IMF projects that the ongoing financial turmoil will have minimal impact on India, which is still largely a closed economy. The relatively high 7 per cent growth forecast reflects India’s strong internal growth dynamics from rapid productive growth and from its process of integration into the global economy that is still continuing. Emerging Asia can anticipate more weakness ahead in response to slowing demand from advanced economies and growing strains in regional financial markets.
The two biggest newly industrialised economies, South Korea and Taiwan, will see growth moderate, with South Korea’s economy expanding 4.1 per cent this year and 3.5 per cent in 2009. Taiwan will see 3.8 per cent growth in 2008 and 2.5 per cent next year. In the newly industrialized Asian economies (NIEs) and the Association of Southeast Asian Nations (ASEAN) economies, activity has also been decelerating. Domestic demand has softened, as rising food and fuel prices have started to weigh on consumption, while declining profit margins and weakening demand have prompted firms to scale back their investment plans.
Asia’s financial system is little affected by the US sub-prime mortgage problems that have triggered a global crisis. The impact on the financial sector in Asia is limited. Still, Asia’s economic growth will lose steam because of the slowdown in the US and Europe, which are main export markets for Asia.
The Asian Development Bank’s projection that overall growth rate in Asia would be 1.5-2.0 percentage points slower this year, but that is not necessarily a problem, as many Asian economies have “overheated.”
According to ADB’s latest outlook, Asia overall will continue to post robust growth, while slashing growth projections for the global economy and predicting that the United States would continue losing traction. But the growth among emerging Asian economies is forecast to moderate to 7.7 per cent in 2008 and 7.1 per cent in 2009, from 9.3 per cent in 2007. Weakening external demand is likely to weigh on exports, but, in some cases, the impact may be mitigated by still-loose macroeconomic policies and currency depreciation.

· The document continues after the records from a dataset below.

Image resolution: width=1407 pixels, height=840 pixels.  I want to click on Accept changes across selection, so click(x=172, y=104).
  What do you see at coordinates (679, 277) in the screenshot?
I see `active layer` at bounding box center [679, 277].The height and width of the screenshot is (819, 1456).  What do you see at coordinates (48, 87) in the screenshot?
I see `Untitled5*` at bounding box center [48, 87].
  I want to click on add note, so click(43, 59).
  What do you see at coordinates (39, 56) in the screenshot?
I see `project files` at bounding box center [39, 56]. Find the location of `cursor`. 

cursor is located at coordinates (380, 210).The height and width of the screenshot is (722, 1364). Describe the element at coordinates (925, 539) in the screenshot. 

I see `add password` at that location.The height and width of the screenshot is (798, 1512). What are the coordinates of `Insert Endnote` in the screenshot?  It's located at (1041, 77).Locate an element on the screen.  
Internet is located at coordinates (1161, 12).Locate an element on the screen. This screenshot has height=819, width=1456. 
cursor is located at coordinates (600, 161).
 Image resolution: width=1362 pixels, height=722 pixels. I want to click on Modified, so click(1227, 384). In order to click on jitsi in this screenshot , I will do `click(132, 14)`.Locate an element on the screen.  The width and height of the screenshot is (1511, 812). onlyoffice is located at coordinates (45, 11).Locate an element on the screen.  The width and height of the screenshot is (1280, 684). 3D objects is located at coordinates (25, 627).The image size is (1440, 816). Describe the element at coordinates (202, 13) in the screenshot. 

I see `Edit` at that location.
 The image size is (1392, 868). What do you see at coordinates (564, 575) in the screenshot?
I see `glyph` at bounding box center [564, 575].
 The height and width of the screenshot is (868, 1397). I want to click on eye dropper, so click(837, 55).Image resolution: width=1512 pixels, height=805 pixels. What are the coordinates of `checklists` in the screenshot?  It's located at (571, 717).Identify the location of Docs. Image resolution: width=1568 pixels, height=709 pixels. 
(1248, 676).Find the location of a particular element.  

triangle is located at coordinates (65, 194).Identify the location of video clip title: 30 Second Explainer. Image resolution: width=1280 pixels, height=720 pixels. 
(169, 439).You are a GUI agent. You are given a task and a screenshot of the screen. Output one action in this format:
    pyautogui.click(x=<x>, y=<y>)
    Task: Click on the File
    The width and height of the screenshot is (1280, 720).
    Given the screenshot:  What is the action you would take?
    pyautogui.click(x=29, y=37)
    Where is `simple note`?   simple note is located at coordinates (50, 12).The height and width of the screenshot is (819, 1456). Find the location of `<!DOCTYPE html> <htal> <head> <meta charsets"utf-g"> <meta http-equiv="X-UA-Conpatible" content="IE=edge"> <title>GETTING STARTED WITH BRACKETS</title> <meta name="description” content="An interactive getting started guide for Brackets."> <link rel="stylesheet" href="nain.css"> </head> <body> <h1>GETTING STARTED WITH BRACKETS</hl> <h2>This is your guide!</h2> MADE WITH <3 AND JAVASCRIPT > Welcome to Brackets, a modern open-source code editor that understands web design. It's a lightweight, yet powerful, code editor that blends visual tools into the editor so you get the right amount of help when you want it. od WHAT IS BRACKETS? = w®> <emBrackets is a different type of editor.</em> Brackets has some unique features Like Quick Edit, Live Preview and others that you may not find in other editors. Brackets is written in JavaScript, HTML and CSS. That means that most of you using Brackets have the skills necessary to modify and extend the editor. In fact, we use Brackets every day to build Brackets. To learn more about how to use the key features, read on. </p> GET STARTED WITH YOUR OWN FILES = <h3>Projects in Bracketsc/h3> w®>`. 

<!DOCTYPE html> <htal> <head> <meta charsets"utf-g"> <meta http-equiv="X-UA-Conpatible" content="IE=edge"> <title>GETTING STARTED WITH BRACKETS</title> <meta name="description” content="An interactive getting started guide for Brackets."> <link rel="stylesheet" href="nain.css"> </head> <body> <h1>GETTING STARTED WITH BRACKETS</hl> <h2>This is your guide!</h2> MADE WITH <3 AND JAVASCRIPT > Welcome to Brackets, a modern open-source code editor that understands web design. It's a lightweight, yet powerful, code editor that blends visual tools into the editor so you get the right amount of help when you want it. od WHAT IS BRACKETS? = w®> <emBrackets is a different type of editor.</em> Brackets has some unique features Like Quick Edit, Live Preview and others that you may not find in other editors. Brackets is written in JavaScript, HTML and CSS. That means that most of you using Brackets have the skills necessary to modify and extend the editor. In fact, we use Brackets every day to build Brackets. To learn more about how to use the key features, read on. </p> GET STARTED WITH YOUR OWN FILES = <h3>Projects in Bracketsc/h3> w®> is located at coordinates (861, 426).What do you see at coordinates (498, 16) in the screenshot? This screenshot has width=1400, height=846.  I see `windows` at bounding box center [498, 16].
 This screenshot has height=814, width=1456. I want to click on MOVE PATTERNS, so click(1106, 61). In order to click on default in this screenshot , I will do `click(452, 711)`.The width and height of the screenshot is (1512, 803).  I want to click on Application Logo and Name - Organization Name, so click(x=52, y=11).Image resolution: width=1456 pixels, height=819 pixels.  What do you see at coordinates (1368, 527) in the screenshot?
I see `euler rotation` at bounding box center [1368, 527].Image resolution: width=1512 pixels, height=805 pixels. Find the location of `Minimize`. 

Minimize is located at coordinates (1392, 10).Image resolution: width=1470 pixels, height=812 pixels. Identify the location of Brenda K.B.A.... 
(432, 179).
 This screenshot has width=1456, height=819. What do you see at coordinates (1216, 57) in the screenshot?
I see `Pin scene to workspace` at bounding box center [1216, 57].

The Director General of the United Nation’s Conference on Trade and Development has warned the global downturn will continue into 2009. Economists at the UN’s Economic and Social Commission for Asia and the Pacific (UNESCAP) says Asia’s export sector, a key driver of most economies, will be hit by a downturn in the European and US economies. But a downturn will be eased somewhat by the strength in domestic consumption in Asia, with most governments holding substantial foreign exchange reserves.